### Exercise aim
Render the data starting with the line containing "Where should I" and going on through the line containing "Image resolution: width=962" as a two-column CSV headed instruction and answer, one row for each instruction and its answer, each in a single quoted field with line breaks replaced by spaces. Leave the pictures out.

### Records provided

^^^^^^^^

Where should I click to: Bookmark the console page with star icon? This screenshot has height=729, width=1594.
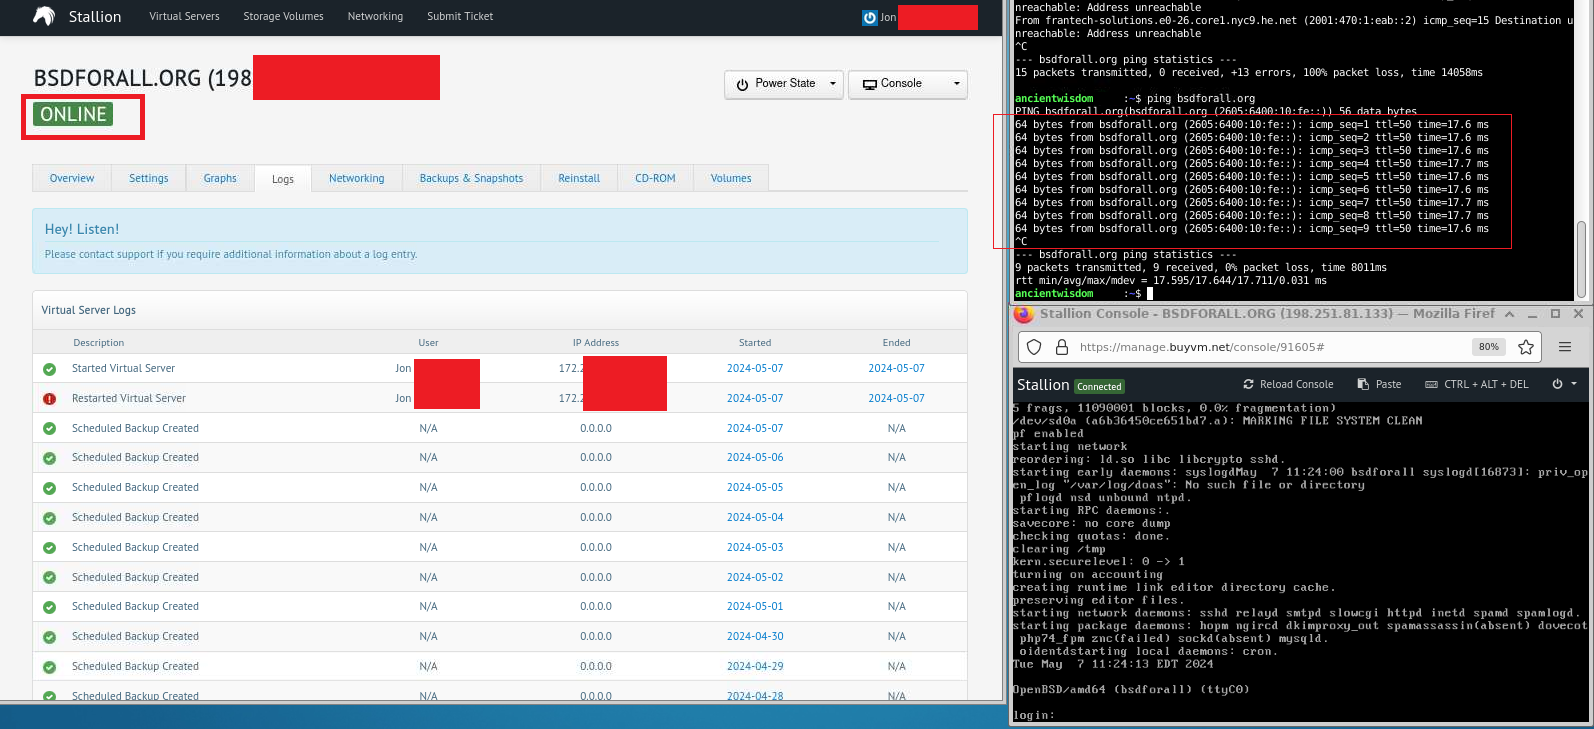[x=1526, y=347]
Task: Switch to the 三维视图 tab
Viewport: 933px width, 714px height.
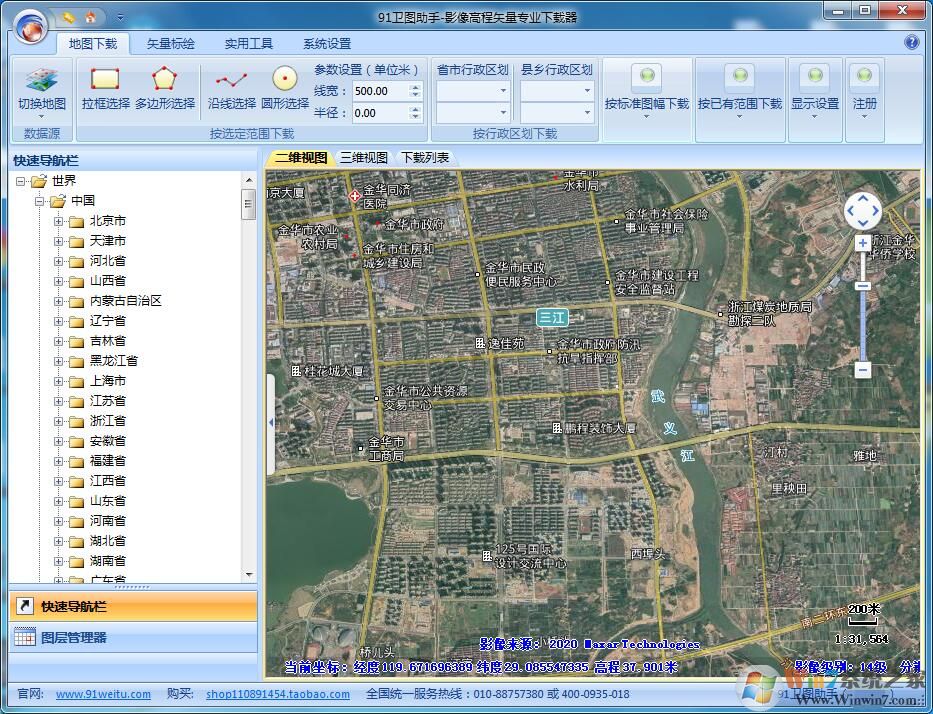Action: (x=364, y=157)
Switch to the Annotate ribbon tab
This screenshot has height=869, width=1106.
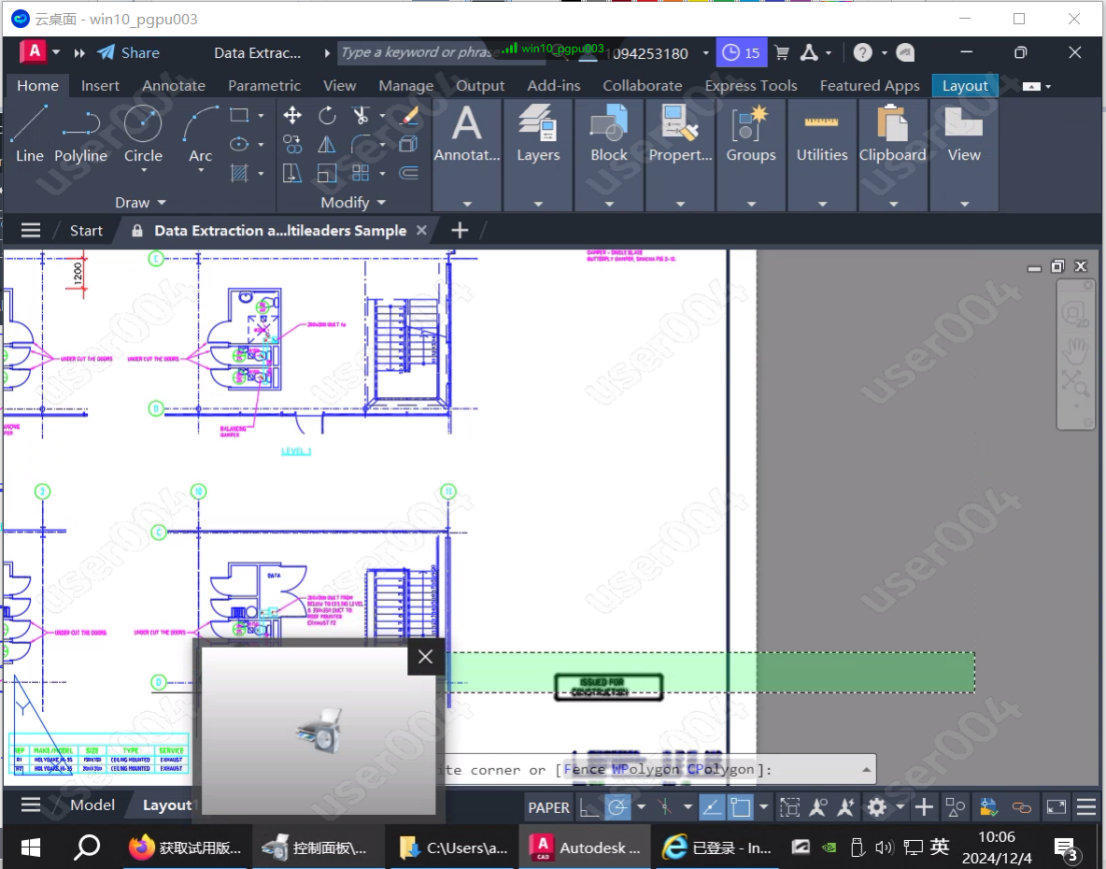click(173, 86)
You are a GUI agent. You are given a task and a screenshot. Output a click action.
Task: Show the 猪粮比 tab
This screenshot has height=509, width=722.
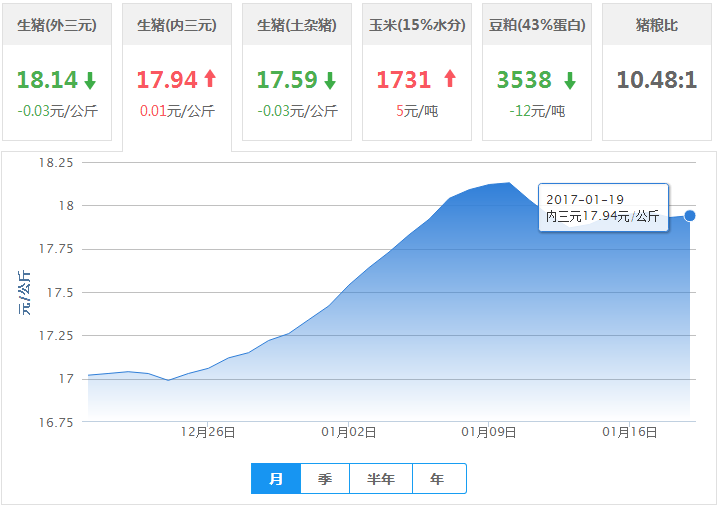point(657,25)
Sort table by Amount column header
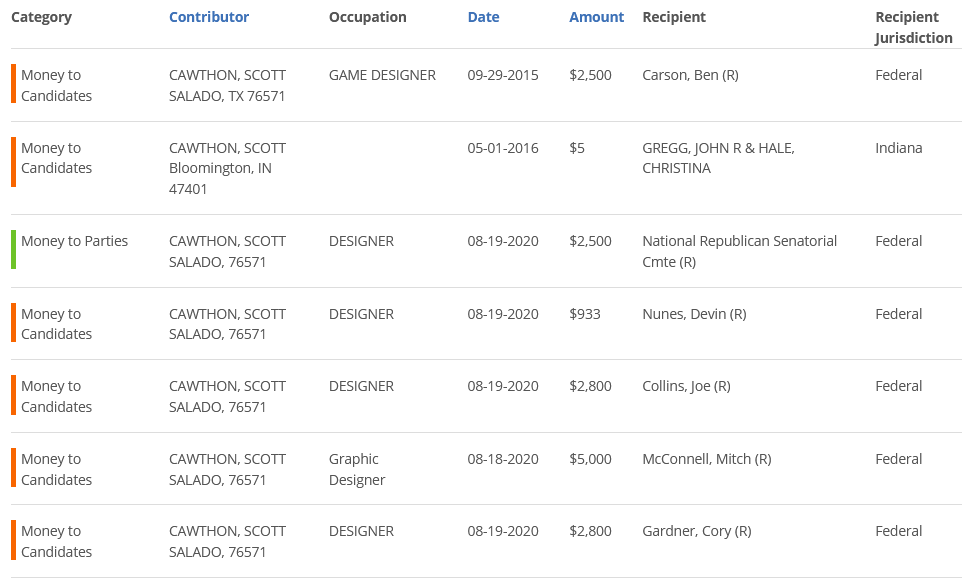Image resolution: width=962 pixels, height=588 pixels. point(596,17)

^^^^^^^^

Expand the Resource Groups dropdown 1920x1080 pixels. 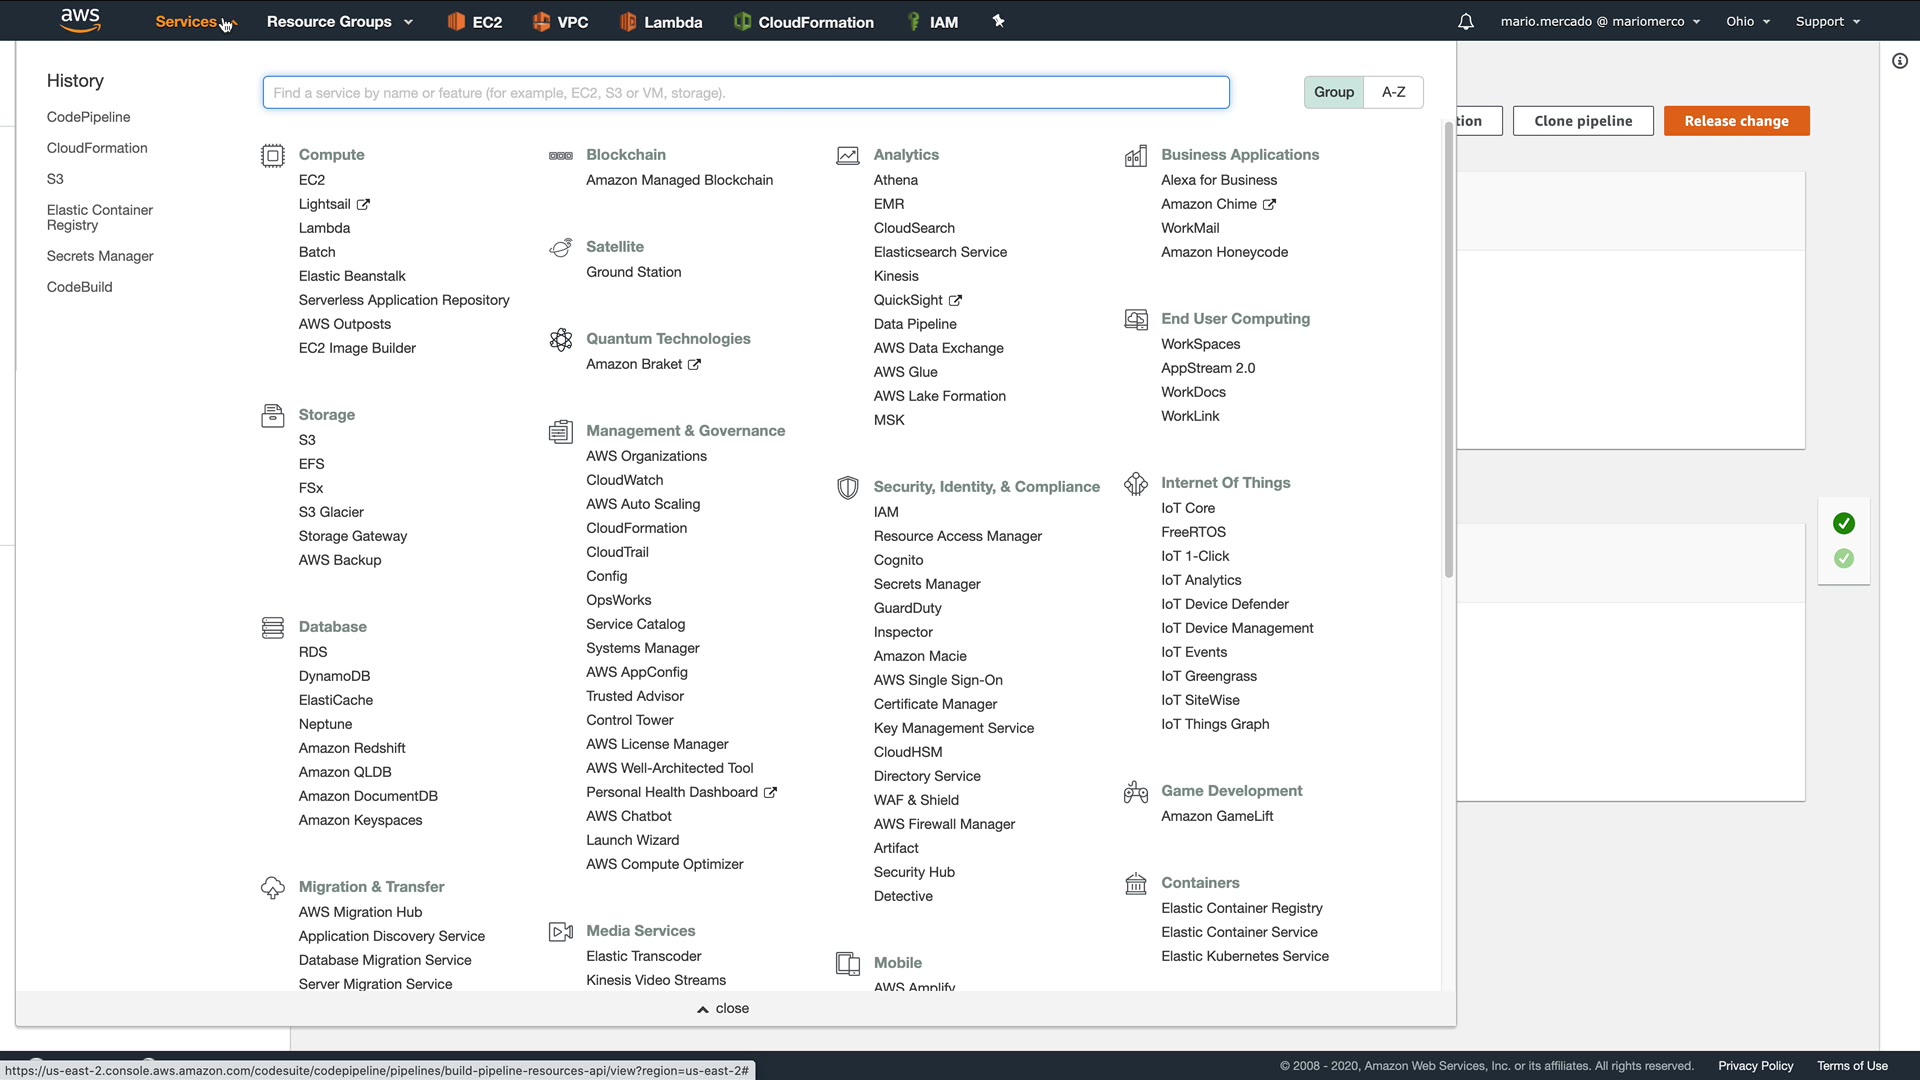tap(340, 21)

^^^^^^^^

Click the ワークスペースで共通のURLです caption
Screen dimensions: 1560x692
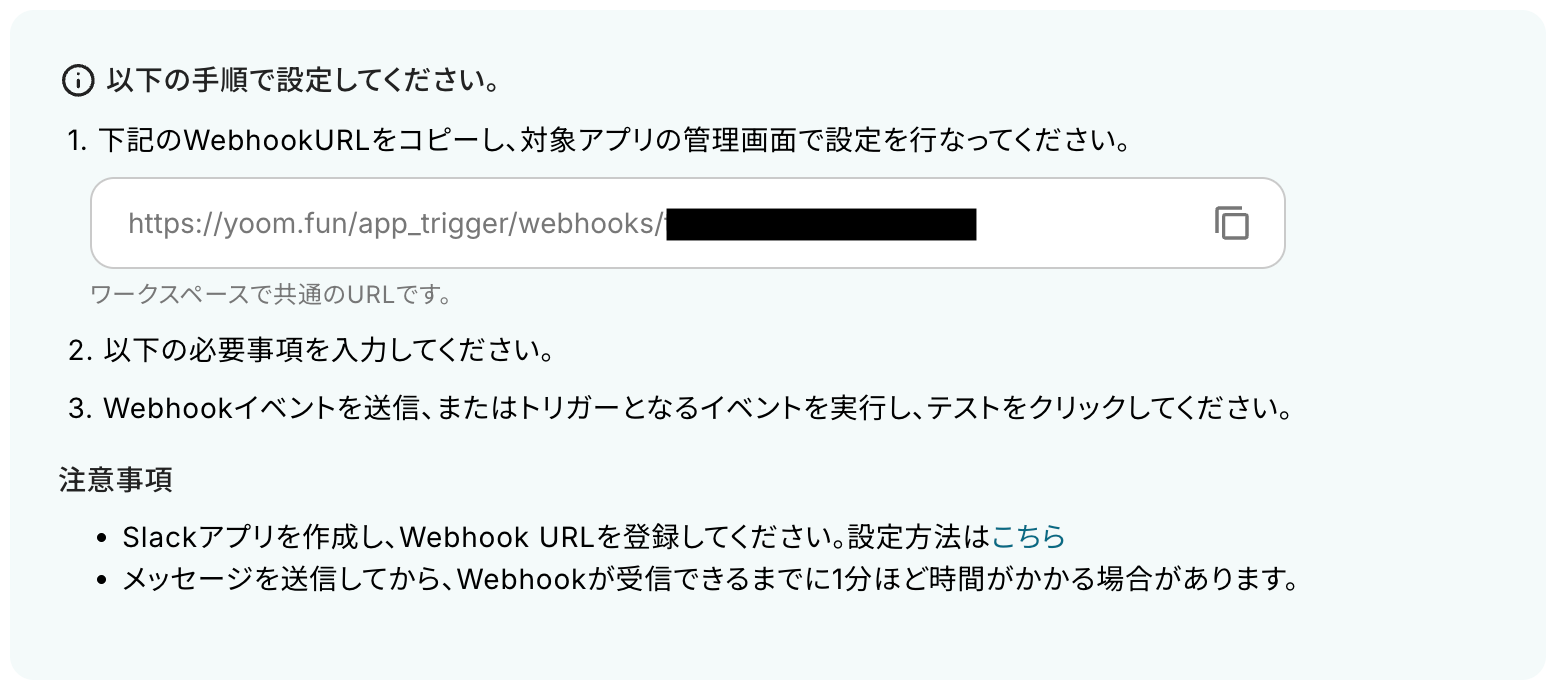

^^^^^^^^

### Response for this exercise
instruction,answer
"Where should I click to: Bookmark the console page with star icon? This screenshot has height=729, width=1594.","[x=1526, y=347]"
"Task: Switch to the 三维视图 tab Viewport: 933px width, 714px height.","Action: (x=364, y=157)"
"Switch to the Annotate ribbon tab This screenshot has height=869, width=1106.","click(173, 86)"
"You are a GUI agent. You are given a task and a screenshot. Output a click action. Task: Show the 猪粮比 tab This screenshot has height=509, width=722.","point(657,25)"
"Sort table by Amount column header","Image resolution: width=962 pixels, height=588 pixels. point(596,17)"